Directions :: Return every line from the records below in which the word "computer" is found.

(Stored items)
---

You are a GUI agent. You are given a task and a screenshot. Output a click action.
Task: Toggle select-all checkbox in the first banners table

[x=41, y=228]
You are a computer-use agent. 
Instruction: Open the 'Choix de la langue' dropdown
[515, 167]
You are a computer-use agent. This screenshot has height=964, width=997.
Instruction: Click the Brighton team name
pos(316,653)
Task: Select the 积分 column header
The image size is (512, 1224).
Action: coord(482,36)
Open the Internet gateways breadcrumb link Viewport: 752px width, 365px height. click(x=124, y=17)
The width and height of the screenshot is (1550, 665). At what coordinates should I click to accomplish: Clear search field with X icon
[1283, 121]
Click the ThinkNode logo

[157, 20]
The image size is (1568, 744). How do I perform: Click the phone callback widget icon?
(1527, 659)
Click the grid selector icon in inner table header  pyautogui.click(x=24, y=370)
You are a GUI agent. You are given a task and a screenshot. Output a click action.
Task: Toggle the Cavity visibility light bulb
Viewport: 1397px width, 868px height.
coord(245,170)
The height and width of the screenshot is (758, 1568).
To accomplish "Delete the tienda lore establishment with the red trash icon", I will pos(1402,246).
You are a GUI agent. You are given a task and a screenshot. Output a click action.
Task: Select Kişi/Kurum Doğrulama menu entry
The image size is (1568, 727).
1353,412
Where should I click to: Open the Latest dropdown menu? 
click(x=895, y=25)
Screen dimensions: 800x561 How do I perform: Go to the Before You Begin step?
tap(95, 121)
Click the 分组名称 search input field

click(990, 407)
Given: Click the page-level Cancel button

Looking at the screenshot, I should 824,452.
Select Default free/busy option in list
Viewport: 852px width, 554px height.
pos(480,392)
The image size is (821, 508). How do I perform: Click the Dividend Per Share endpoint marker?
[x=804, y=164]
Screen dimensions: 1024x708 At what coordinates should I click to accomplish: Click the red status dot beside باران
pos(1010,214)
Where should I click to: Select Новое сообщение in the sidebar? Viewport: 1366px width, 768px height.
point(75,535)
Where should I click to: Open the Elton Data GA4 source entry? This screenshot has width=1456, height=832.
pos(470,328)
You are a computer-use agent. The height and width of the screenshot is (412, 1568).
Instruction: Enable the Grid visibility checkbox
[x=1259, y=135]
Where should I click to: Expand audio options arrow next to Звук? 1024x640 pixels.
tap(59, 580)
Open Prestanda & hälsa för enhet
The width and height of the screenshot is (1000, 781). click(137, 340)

---

Output for this task ::
You are a computer-use agent. 
You are a computer-use agent. This screenshot has height=964, width=997.
You are a computer-use agent. The height and width of the screenshot is (412, 1568).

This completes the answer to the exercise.